Broader Consequences for the Labour Movement and Society

The Electricity Bill, 2025, is not an isolated reform.

It is part of a larger neoliberal offensive — privatizing essential services, weakening the public sector, and disempowering organized labour.

  • It will undermine the collective strength of power-sector unions, one of the strongest bastions of the public-sector movement.
  • It will increase inequality between urban and rural India.
  • It will erode democratic control over a vital sector that touches every household and enterprise.
  • It will replace public accountability with corporate impunity.

The Trade Union Stand: Reject Privatization Entirely

Trade unions categorically reject any form of privatization or corporatization in the electricity sector.

Electricity generation, transmission, and distribution must remain fully public, fully accountable, and fully service-oriented.

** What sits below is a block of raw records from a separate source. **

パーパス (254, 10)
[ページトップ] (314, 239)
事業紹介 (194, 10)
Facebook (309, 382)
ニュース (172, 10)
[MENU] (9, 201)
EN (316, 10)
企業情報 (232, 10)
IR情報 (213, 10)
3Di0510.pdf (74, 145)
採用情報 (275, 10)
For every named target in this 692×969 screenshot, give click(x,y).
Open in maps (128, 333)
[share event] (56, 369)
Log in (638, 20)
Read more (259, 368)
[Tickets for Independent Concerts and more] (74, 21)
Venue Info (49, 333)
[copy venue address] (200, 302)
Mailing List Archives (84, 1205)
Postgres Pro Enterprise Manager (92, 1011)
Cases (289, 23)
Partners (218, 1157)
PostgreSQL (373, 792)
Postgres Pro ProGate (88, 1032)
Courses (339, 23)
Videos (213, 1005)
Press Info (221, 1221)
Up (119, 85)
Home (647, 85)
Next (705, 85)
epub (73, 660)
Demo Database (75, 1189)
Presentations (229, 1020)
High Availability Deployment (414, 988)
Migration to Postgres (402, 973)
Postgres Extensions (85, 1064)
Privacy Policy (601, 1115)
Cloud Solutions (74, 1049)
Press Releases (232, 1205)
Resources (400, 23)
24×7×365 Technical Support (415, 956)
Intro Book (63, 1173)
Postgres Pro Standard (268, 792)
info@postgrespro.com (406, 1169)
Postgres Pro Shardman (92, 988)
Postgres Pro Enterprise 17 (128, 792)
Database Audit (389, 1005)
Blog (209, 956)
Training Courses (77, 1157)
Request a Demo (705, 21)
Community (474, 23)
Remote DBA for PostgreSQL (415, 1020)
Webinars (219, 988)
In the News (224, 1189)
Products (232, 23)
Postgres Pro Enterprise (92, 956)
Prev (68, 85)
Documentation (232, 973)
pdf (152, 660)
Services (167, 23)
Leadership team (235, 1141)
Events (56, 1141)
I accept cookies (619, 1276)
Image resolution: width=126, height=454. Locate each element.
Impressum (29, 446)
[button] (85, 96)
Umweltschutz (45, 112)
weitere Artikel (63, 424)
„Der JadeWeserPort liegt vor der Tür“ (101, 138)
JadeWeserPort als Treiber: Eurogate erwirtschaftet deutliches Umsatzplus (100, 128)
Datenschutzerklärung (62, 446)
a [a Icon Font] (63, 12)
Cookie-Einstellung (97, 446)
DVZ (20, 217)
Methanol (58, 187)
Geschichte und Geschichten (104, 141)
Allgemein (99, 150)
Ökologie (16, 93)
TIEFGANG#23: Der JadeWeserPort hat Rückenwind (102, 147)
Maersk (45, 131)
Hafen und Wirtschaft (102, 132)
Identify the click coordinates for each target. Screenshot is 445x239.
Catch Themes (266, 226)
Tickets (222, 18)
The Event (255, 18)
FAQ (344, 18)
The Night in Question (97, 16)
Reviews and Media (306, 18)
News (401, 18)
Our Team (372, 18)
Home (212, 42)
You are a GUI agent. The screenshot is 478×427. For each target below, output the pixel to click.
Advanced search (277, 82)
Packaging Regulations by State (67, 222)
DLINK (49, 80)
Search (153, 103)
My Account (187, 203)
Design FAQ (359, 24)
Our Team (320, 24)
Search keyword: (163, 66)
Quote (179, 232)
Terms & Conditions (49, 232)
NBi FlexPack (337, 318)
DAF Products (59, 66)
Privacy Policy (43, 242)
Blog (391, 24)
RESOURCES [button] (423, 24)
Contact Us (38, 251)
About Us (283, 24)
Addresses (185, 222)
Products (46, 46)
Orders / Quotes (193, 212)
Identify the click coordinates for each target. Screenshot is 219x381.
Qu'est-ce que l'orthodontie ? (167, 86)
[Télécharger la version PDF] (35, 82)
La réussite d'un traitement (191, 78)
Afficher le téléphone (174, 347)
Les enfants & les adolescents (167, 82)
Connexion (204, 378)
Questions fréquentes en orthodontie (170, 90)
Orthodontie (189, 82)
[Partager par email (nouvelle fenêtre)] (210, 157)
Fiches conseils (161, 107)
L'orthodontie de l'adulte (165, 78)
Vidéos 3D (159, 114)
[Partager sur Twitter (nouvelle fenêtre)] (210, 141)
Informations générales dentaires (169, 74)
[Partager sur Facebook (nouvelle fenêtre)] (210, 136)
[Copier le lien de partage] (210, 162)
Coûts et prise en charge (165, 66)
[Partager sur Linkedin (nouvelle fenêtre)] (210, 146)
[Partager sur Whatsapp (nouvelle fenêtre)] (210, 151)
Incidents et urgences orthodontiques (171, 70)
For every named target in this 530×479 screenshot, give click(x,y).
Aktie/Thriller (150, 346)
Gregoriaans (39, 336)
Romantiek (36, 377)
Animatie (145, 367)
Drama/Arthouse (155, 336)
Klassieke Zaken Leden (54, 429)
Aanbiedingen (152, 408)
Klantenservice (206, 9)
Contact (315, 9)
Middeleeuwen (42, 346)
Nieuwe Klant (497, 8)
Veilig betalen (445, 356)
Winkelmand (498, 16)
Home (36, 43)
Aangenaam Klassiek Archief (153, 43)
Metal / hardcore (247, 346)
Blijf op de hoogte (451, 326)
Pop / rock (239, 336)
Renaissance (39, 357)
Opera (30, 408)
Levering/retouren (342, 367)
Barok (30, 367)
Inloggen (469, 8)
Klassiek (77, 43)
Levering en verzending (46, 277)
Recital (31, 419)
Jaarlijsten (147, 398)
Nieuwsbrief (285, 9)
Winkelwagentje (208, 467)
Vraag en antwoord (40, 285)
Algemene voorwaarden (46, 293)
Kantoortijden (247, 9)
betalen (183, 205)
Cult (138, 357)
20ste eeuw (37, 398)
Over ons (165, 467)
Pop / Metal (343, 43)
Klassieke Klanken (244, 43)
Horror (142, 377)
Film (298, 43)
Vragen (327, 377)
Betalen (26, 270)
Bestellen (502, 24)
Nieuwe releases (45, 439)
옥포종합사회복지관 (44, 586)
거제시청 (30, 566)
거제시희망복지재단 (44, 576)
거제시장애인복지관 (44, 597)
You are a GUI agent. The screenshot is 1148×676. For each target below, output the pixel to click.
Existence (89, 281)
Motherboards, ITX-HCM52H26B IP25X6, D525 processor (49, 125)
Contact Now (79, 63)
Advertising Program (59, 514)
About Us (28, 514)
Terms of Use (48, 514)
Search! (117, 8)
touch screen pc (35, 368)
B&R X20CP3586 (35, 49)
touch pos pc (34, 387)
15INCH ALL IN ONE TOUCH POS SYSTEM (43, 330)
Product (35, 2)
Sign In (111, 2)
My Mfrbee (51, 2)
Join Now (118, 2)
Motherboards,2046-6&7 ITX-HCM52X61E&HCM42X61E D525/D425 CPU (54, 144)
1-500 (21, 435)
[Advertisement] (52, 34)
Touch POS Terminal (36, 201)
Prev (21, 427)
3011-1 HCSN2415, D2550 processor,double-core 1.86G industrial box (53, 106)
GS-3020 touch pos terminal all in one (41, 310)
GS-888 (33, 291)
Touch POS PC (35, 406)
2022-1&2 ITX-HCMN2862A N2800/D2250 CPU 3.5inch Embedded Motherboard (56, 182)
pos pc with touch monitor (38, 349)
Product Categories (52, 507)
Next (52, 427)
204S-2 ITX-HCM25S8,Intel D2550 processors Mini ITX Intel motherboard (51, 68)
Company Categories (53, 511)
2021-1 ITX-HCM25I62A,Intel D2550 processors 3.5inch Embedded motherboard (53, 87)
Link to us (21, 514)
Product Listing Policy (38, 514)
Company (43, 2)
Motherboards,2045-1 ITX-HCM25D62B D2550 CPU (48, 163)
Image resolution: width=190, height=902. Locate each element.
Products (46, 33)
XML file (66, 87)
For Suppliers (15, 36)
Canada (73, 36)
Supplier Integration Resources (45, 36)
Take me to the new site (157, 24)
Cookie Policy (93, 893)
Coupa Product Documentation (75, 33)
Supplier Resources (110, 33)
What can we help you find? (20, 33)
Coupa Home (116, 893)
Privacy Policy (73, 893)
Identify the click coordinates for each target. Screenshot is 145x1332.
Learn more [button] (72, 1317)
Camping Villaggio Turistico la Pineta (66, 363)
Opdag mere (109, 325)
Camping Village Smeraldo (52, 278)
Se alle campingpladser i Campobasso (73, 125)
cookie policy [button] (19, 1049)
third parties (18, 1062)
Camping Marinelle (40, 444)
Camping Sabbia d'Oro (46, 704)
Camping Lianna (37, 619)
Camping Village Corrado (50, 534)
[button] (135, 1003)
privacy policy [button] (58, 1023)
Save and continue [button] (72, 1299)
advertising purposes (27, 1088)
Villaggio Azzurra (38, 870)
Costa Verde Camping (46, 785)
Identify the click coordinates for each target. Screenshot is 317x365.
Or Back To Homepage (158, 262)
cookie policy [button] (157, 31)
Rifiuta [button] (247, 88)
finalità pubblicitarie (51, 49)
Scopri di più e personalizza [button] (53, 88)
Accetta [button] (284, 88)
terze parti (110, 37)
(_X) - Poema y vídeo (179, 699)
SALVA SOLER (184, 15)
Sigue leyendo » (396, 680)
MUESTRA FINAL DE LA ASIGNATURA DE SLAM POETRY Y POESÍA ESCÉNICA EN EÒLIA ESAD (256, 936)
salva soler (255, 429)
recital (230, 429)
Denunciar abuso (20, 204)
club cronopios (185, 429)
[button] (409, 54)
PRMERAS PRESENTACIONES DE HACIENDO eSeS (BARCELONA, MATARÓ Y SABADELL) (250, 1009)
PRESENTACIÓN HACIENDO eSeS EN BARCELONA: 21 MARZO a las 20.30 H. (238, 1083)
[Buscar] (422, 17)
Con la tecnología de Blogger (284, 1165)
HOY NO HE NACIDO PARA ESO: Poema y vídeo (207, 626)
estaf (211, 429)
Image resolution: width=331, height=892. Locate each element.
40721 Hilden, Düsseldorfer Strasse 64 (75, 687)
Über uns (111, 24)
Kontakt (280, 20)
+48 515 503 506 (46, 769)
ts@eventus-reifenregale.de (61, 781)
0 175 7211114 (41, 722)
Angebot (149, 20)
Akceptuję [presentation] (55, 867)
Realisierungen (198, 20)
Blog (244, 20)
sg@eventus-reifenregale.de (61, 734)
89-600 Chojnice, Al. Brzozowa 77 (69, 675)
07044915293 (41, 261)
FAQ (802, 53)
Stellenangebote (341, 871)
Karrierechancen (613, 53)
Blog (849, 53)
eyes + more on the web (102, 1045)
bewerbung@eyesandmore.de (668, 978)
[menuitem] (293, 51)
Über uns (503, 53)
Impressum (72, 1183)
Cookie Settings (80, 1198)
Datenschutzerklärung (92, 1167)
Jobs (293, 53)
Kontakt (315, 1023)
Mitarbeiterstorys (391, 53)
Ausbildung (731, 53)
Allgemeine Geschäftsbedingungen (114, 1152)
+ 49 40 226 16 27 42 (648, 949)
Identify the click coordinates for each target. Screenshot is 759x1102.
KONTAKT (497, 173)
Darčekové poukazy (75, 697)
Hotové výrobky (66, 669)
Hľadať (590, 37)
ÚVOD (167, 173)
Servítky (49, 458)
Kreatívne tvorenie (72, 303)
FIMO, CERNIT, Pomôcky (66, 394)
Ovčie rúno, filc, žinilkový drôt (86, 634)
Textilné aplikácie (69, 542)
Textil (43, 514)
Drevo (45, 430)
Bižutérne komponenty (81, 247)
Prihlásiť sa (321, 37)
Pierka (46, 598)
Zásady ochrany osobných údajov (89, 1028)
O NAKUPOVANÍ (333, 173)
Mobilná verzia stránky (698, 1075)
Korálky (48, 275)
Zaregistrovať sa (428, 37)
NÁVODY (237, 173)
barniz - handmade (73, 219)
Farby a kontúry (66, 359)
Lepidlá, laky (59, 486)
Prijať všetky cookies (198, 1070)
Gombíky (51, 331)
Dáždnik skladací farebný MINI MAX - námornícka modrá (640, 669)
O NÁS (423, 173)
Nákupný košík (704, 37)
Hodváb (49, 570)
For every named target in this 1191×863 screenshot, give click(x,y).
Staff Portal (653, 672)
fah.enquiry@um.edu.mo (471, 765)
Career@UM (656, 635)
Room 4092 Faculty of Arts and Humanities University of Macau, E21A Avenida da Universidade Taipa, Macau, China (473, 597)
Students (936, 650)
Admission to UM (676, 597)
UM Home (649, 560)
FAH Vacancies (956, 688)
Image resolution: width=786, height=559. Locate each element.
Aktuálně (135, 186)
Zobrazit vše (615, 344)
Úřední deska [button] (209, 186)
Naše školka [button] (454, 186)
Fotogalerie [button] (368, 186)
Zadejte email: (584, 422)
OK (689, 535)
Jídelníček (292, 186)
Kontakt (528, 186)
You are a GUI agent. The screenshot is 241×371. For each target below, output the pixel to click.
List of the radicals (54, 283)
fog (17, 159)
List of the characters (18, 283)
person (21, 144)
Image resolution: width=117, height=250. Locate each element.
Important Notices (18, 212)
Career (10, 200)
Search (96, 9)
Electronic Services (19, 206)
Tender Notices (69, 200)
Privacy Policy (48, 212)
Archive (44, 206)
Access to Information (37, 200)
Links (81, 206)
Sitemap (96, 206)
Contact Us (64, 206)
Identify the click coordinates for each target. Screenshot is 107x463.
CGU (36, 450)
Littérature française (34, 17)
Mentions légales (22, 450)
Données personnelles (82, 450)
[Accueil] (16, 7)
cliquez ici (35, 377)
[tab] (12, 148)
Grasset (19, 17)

Instead of handing over public assets to corporations, the following measures should be adopted:

  1. Strengthen Public Sector Discoms
    • Provide adequate state and central funding to modernize infrastructure and reduce technical losses.
    • Recruit and train staff instead of outsourcing and contractualization.
    • Improve efficiency through democratic worker participation, not corporate intrusion.
  2. Protect and Enhance Workers’ Rights
    • Guarantee permanent employment, pensions, and service benefits for all existing and future employees.
    • End all forms of contract labour and outsourcing.
    • Enshrine collective bargaining and trade-union recognition in law.
  3. Democratize Power-Sector Governance
    • Constitute worker-consumer councils in every Discom to participate in decision-making.
    • Ensure full transparency of accounts and budgets.
    • Public hearings at the state level before any structural or tariff change.
  4. Uphold Social and Developmental Obligations
    • Power supply to rural, agricultural, and low-income consumers must be guaranteed as a right, not a subsidy.
    • Cross-subsidization should be strengthened to promote social equity.
    • Electricity should remain affordable, universal, and uninterrupted — a public service obligation.
  5. Strengthen State Autonomy and Federal Principles
    • States must retain full authority over electricity policy, regulation, and employment in their Discoms.
    • The Centre’s role should be supportive, not supervisory.
    • Electricity policy should serve regional development, not corporate concentration.

Conclusion

The Draft Electricity (Amendment) Bill, 2025, represents a direct assault on the public sector, workers’ rights, and national sovereignty.

By opening the door to privatization, it endangers employment security, service equity, and democratic accountability.

For the trade union movement, the position is clear and non-negotiable:

  • Electricity must remain a public service — publicly owned, publicly managed, and publicly accountable.
  • No privatization, no corporatization, and no compromise

The real solution to the power sector’s problems lies not in selling it to private profiteers but in democratizing and strengthening public ownership, ensuring that the nation’s electricity serves people — not profit.